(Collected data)
# # #
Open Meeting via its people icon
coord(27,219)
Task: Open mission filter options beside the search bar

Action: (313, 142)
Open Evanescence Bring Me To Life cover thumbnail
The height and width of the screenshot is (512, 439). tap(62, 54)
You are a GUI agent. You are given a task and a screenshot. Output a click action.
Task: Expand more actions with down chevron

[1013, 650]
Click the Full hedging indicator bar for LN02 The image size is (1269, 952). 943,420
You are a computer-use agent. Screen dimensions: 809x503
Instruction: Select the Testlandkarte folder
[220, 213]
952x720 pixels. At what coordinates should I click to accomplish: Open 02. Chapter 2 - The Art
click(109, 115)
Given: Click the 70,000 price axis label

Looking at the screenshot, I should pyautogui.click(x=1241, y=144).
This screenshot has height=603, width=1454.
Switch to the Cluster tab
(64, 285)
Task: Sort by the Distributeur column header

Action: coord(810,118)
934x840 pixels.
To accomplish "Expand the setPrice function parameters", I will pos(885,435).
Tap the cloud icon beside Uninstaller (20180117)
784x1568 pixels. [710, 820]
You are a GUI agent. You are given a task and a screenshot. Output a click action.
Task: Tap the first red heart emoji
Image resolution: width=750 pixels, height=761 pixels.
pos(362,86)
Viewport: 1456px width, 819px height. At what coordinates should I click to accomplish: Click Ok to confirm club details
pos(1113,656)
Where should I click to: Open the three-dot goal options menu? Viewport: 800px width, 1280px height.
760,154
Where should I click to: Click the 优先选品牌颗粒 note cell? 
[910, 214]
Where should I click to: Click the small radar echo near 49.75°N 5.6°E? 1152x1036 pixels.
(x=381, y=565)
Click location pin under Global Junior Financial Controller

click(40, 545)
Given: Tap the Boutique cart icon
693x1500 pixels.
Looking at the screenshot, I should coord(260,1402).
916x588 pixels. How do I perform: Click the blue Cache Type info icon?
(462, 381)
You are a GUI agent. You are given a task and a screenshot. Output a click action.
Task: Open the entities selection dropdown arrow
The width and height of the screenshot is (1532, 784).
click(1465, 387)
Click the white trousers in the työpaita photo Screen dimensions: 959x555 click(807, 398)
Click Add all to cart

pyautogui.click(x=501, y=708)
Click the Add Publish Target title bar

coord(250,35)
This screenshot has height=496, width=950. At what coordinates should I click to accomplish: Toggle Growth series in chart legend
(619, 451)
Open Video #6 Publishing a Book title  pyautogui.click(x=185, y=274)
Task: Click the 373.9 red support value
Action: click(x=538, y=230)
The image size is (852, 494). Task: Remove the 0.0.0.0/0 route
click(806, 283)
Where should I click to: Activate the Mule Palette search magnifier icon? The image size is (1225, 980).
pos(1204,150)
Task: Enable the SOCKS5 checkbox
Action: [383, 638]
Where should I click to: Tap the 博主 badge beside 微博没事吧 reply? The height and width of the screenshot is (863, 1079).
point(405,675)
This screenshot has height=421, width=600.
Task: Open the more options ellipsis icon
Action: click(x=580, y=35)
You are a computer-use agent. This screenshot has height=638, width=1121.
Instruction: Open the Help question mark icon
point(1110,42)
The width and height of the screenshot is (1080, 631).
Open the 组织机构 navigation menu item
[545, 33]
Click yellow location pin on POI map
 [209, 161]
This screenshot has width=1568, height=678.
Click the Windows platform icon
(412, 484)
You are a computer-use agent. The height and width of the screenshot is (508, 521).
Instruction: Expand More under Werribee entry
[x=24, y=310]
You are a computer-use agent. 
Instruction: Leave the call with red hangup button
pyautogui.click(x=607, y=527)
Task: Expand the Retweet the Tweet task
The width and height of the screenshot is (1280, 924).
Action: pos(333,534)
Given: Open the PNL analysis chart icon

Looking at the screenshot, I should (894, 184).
# # #
Set exercise. Please change "computer-use agent" to "screen assistant" wherever it occurs in the lines above, and keep everything else the same.

Reply.
Open Meeting via its people icon
coord(27,219)
Task: Open mission filter options beside the search bar

Action: (313, 142)
Open Evanescence Bring Me To Life cover thumbnail
The height and width of the screenshot is (512, 439). tap(62, 54)
You are a GUI agent. You are given a task and a screenshot. Output a click action.
Task: Expand more actions with down chevron

[1013, 650]
Click the Full hedging indicator bar for LN02 The image size is (1269, 952). 943,420
You are a screen assistant. Screen dimensions: 809x503
Instruction: Select the Testlandkarte folder
[220, 213]
952x720 pixels. At what coordinates should I click to accomplish: Open 02. Chapter 2 - The Art
click(109, 115)
Given: Click the 70,000 price axis label

Looking at the screenshot, I should pyautogui.click(x=1241, y=144).
This screenshot has height=603, width=1454.
Switch to the Cluster tab
(64, 285)
Task: Sort by the Distributeur column header

Action: coord(810,118)
934x840 pixels.
To accomplish "Expand the setPrice function parameters", I will pos(885,435).
Tap the cloud icon beside Uninstaller (20180117)
784x1568 pixels. [710, 820]
You are a GUI agent. You are given a task and a screenshot. Output a click action.
Task: Tap the first red heart emoji
Image resolution: width=750 pixels, height=761 pixels.
pos(362,86)
Viewport: 1456px width, 819px height. At what coordinates should I click to accomplish: Click Ok to confirm club details
pos(1113,656)
Where should I click to: Open the three-dot goal options menu? Viewport: 800px width, 1280px height.
760,154
Where should I click to: Click the 优先选品牌颗粒 note cell? 
[910, 214]
Where should I click to: Click the small radar echo near 49.75°N 5.6°E? 1152x1036 pixels.
(x=381, y=565)
Click location pin under Global Junior Financial Controller

click(40, 545)
Given: Tap the Boutique cart icon
693x1500 pixels.
Looking at the screenshot, I should coord(260,1402).
916x588 pixels. How do I perform: Click the blue Cache Type info icon?
(462, 381)
You are a GUI agent. You are given a task and a screenshot. Output a click action.
Task: Open the entities selection dropdown arrow
The width and height of the screenshot is (1532, 784).
click(1465, 387)
Click the white trousers in the työpaita photo Screen dimensions: 959x555 click(807, 398)
Click Add all to cart

pyautogui.click(x=501, y=708)
Click the Add Publish Target title bar

coord(250,35)
This screenshot has height=496, width=950. At what coordinates should I click to accomplish: Toggle Growth series in chart legend
(619, 451)
Open Video #6 Publishing a Book title  pyautogui.click(x=185, y=274)
Task: Click the 373.9 red support value
Action: click(x=538, y=230)
The image size is (852, 494). Task: Remove the 0.0.0.0/0 route
click(806, 283)
Where should I click to: Activate the Mule Palette search magnifier icon? The image size is (1225, 980).
pos(1204,150)
Task: Enable the SOCKS5 checkbox
Action: [383, 638]
Where should I click to: Tap the 博主 badge beside 微博没事吧 reply? The height and width of the screenshot is (863, 1079).
point(405,675)
This screenshot has height=421, width=600.
Task: Open the more options ellipsis icon
Action: click(x=580, y=35)
You are a screen assistant. This screenshot has height=638, width=1121.
Instruction: Open the Help question mark icon
point(1110,42)
The width and height of the screenshot is (1080, 631).
Open the 组织机构 navigation menu item
[545, 33]
Click yellow location pin on POI map
 [209, 161]
This screenshot has width=1568, height=678.
Click the Windows platform icon
(412, 484)
You are a screen assistant. The height and width of the screenshot is (508, 521).
Instruction: Expand More under Werribee entry
[x=24, y=310]
You are a screen assistant. 
Instruction: Leave the call with red hangup button
pyautogui.click(x=607, y=527)
Task: Expand the Retweet the Tweet task
The width and height of the screenshot is (1280, 924).
Action: pos(333,534)
Given: Open the PNL analysis chart icon

Looking at the screenshot, I should (894, 184).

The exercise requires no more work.